The Berkshire Chronicle, in 1848, under the heading of 'Incendiary Fire' stated:  

About nine o’clock on Monday night last, a fire discovered to have broken out in a hay rick at Stretton Court Farm (about four miles from this city), in the occupation of Mr. Pearce.  A message was immediately sent to Hereford for the engines, and very shortly two were upon the spot.  The supply of water was excellent, and with willing hands two wheat-ricks near to the hay rick on fire, with a barn, were happily preserved.  At first the wind blew the flame from the grain, but it afterwards changed, and seemed to threaten the destruction of the food, sparks falling all around, but by keeping the wheat-ricks moist, and checking and confining the fire as much as possible, the destruction was not so great as was at one time feared.  The quality of hay destroyed was about 40 tons, but the property was insured.  There is, we regret to add, no doubt that the fire was the act of an incendiary.

Alum in the Flour 2.jpg


Life in the Mills and Factories

In the nineteenth century, many people moved from the outlying villages, leaving their cottage industries to work in the industrial towns.  Life was hard working in the factories and cloth mills; accidents happened often and the loss of a job could lead to a life in the workhouse. 

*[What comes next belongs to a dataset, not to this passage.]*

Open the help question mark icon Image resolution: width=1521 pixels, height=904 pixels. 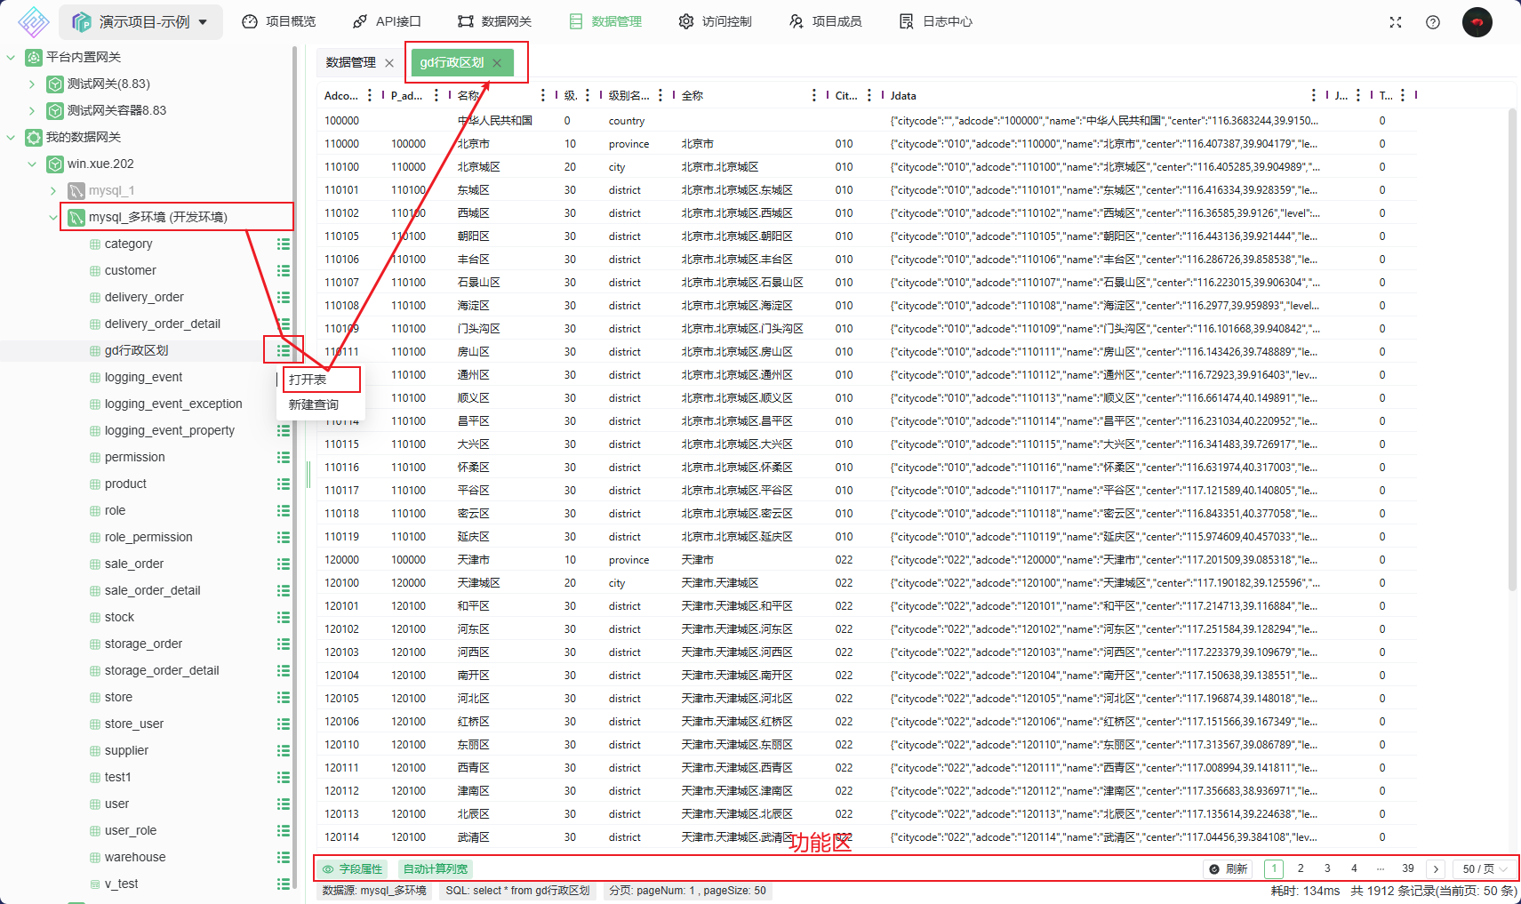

One newspaper reported:  Yesterday week, an accident occurred at the mill of Mr. Swaikes, flax-spinner, without Walmgate Bar, in the suburbs of York, which might have proved fatal.  It appears that a boy of the name of Williamson was standing in the mill, when a strap slipped off a wheel, and some part of the machinery fell upon his head, by which he was much hurt; but he is in a fair way of recovery.